### YOUR OBJECTIVE
Please repeat the rows word for word, starting with the line that contains "Where should I", including that line, and going on through the end of the rows. Leave the pictures out of your answer.

### DATASET CONTENT
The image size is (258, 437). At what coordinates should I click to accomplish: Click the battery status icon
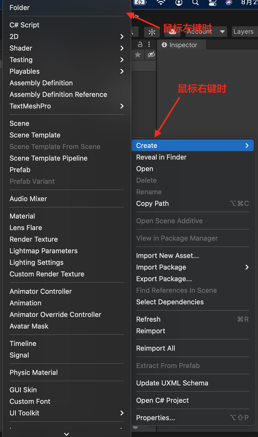point(140,3)
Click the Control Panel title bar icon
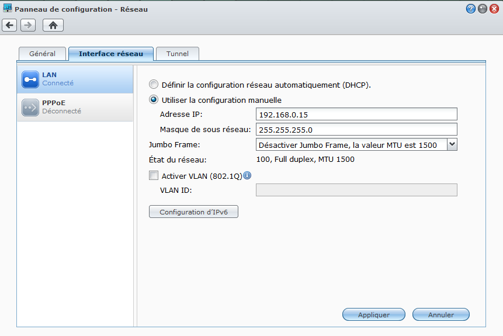Image resolution: width=503 pixels, height=336 pixels. pyautogui.click(x=8, y=9)
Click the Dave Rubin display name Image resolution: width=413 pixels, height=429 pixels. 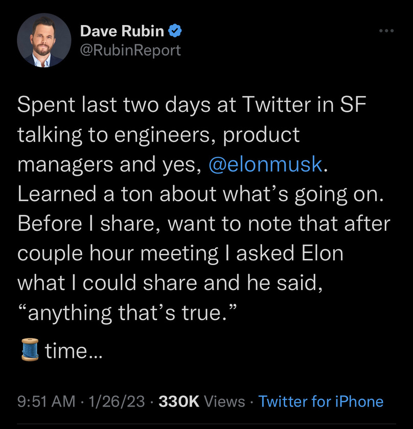122,31
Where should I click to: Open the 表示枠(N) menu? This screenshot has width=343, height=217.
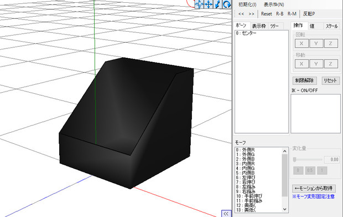[274, 4]
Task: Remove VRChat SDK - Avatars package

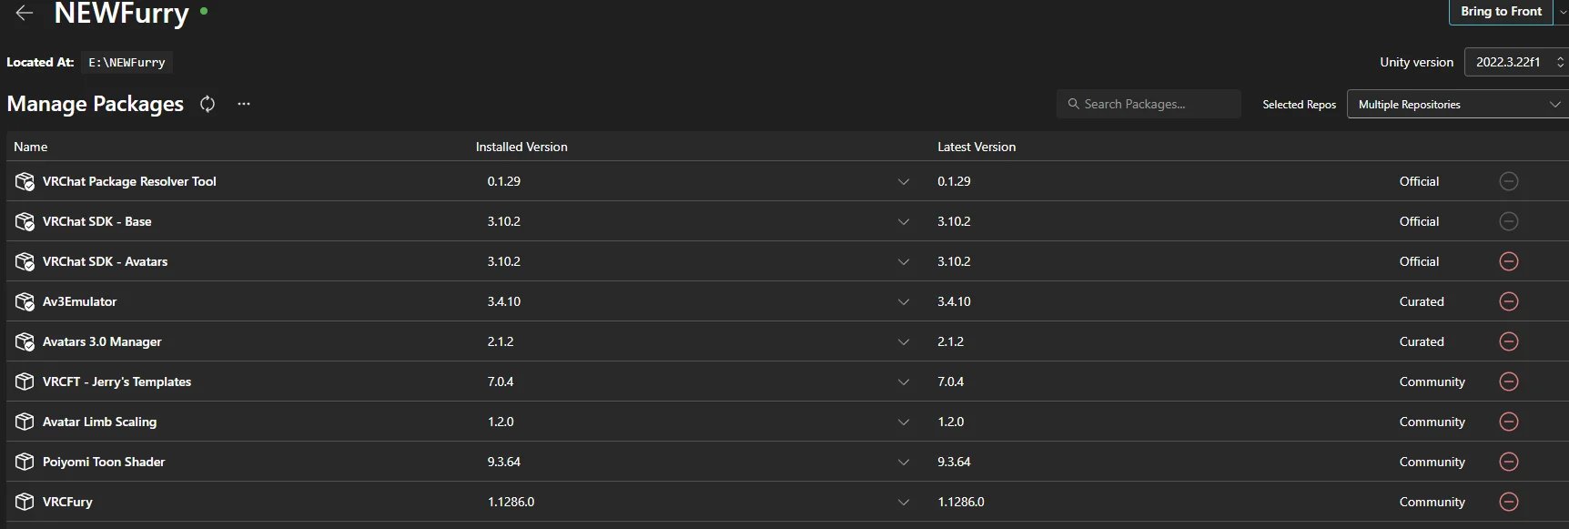Action: click(1508, 261)
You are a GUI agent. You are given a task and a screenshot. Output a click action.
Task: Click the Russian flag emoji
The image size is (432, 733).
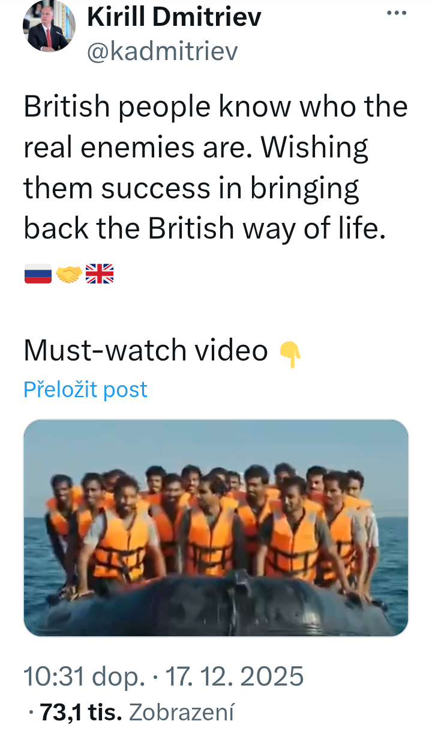coord(38,275)
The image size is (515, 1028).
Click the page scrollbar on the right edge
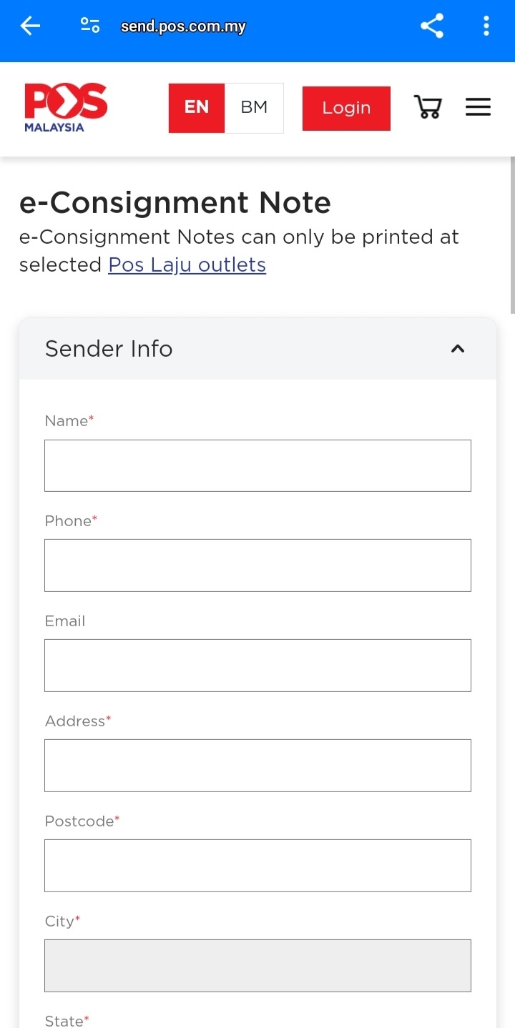(512, 236)
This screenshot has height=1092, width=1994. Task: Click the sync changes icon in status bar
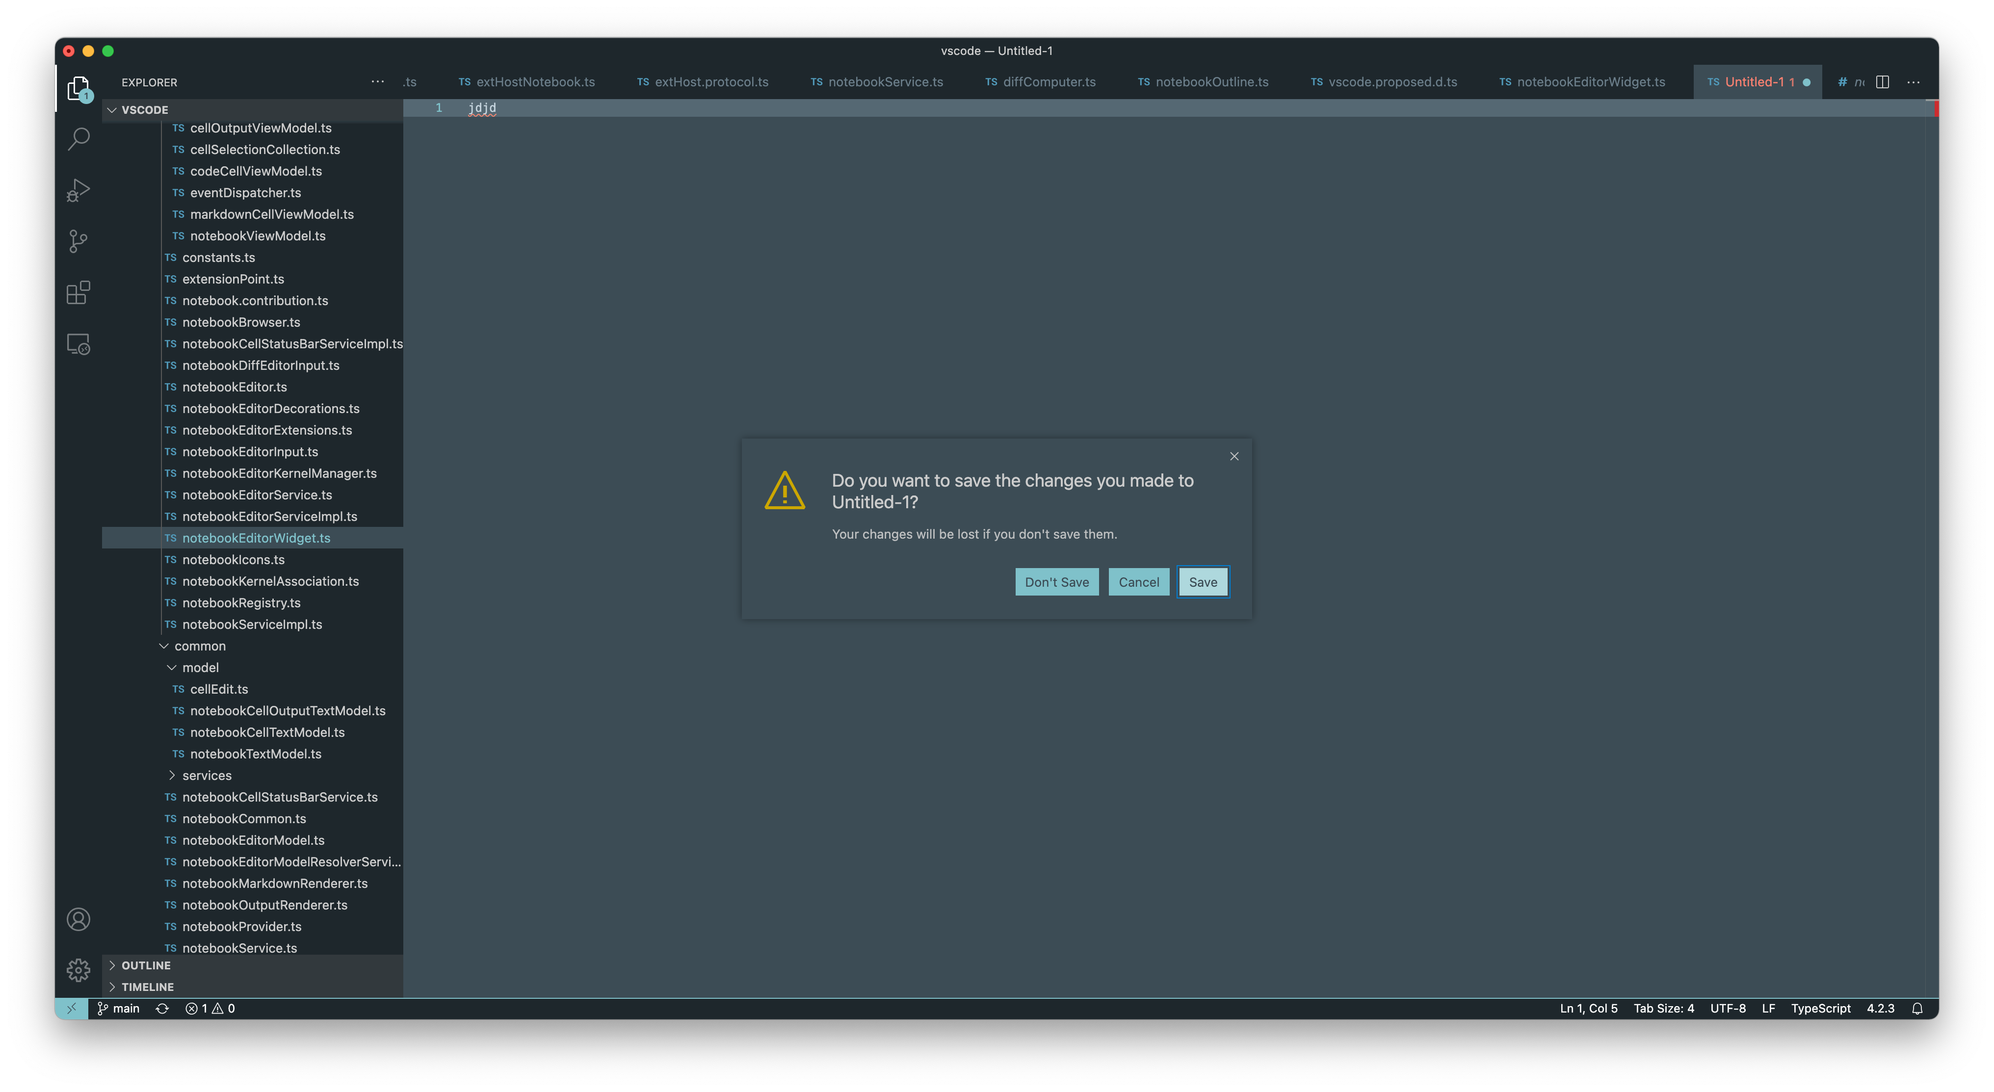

### SOLUTION TO THIS EXERCISE
Where should I click to: Open the 表示枠(N) menu? This screenshot has width=343, height=217.
[274, 4]
Task: Remove VRChat SDK - Avatars package

Action: click(1508, 261)
You are a GUI agent. You are given a task and a screenshot. Output a click action.
Task: Click the Russian flag emoji
The image size is (432, 733).
coord(38,275)
The image size is (515, 1028).
Click the page scrollbar on the right edge
(512, 236)
This screenshot has height=1092, width=1994. Task: Click the sync changes icon in status bar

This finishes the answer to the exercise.